— Begin Data for this task —

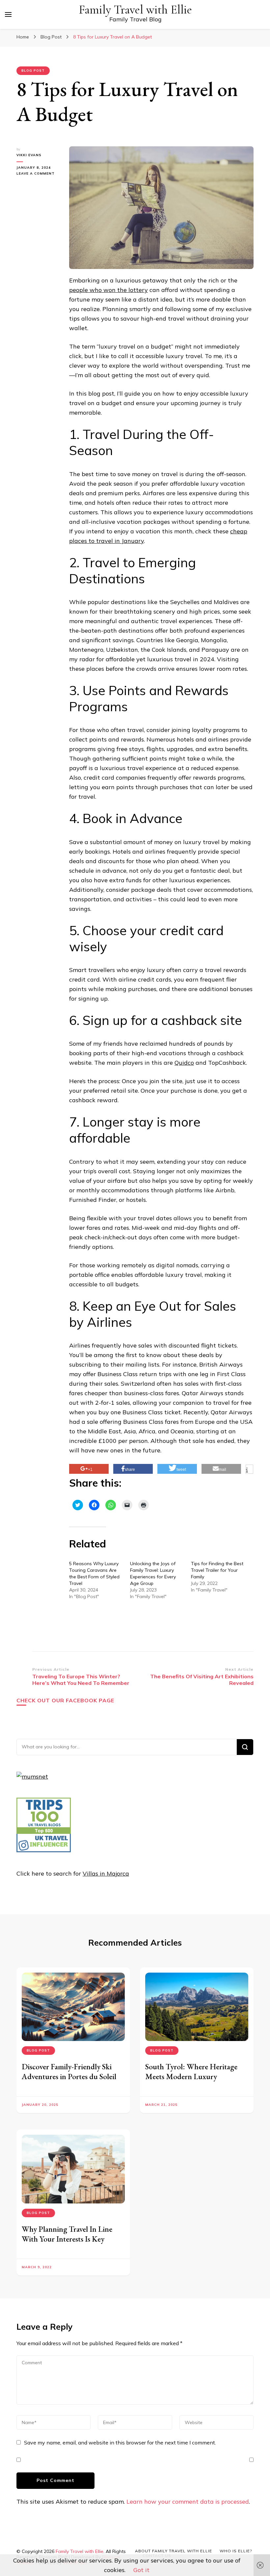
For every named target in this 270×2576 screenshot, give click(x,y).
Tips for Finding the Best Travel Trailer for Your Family (217, 1570)
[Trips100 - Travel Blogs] (43, 1831)
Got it (141, 2570)
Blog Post (33, 70)
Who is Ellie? (236, 2550)
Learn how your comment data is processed (187, 2501)
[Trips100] (43, 1850)
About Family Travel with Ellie (173, 2550)
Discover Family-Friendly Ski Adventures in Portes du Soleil (69, 2071)
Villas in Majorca (106, 1873)
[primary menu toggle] (8, 14)
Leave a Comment (37, 174)
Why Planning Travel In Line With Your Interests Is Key (67, 2234)
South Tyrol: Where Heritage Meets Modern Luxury (191, 2071)
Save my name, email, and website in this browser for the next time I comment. (120, 2442)
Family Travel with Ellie (135, 9)
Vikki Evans (28, 155)
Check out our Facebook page (65, 1700)
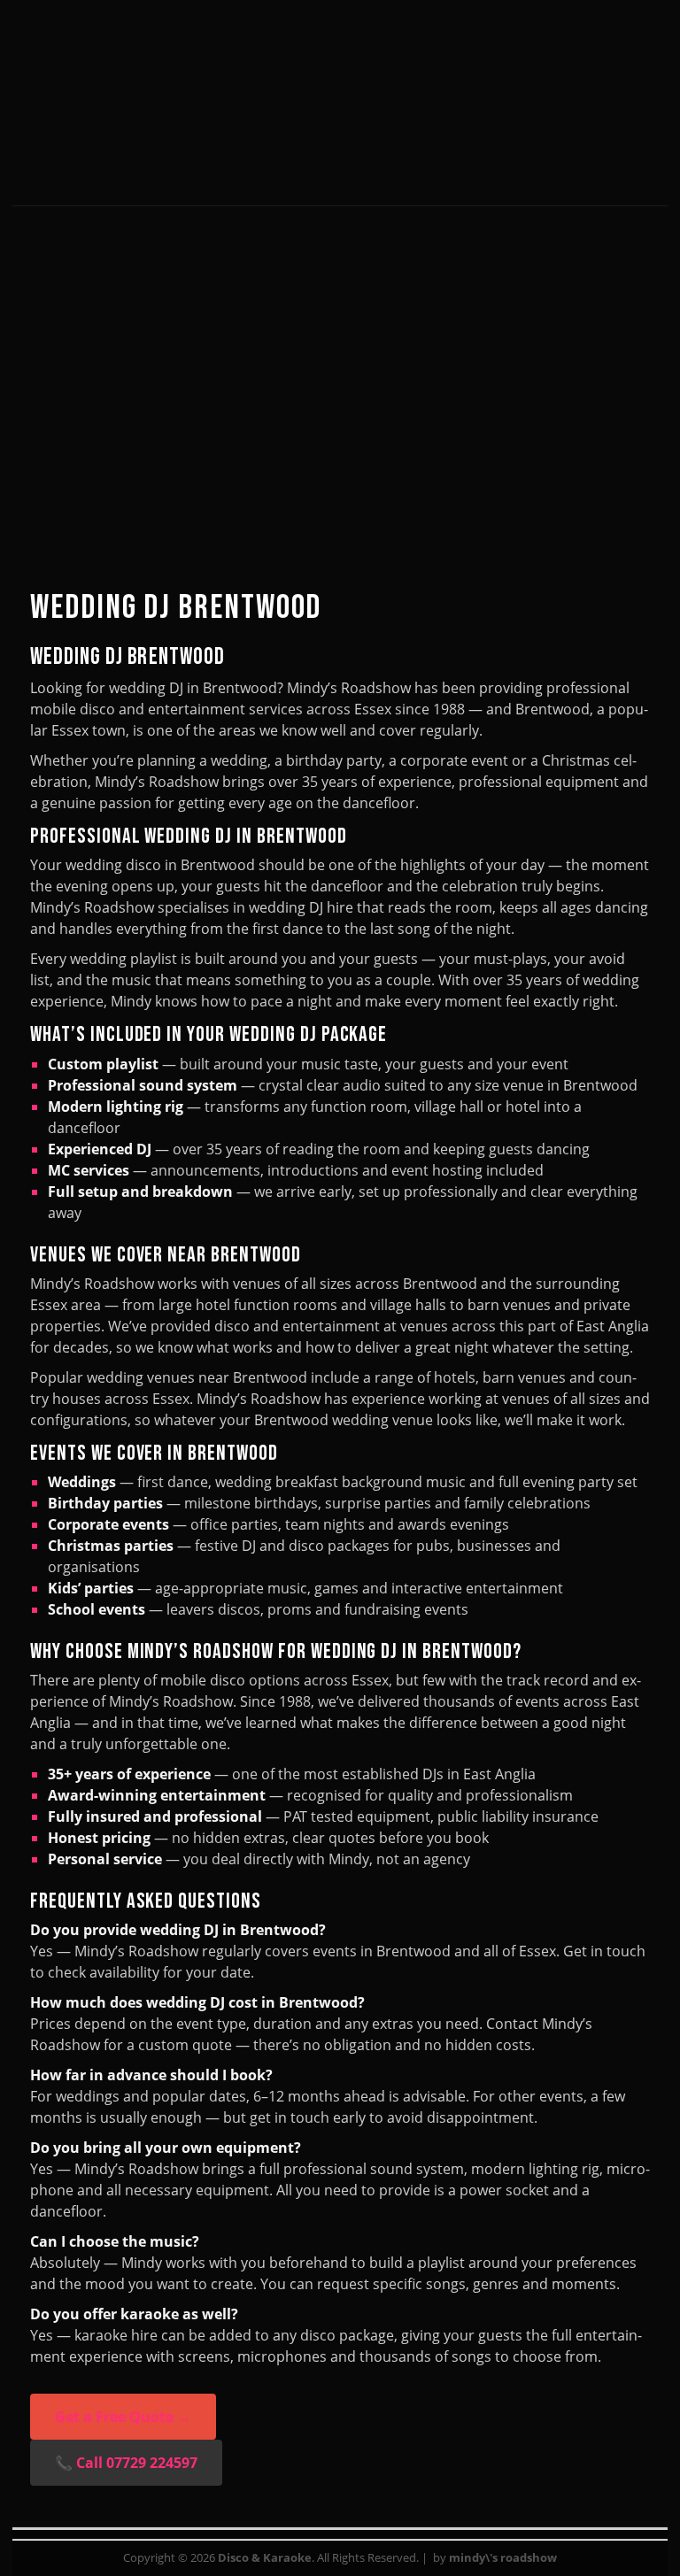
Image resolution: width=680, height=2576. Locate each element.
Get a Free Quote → (123, 2416)
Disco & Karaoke (265, 2557)
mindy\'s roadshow (503, 2557)
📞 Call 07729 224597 (126, 2462)
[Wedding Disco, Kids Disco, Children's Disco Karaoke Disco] (340, 156)
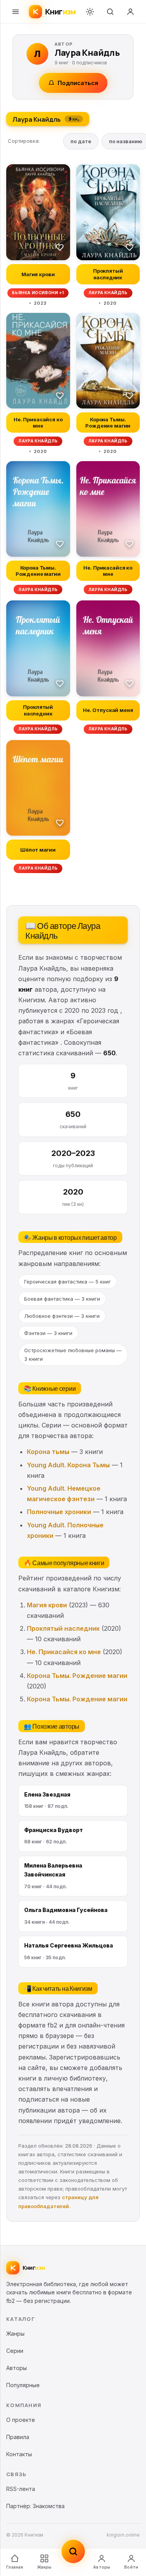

— End Data for this task —

What to do:
Return, copied in full, every line of the listing above that contains the word "Ellie".

The result:
Who is Ellie? (236, 2550)
About Family Travel with Ellie (173, 2550)
Family Travel with Ellie (135, 9)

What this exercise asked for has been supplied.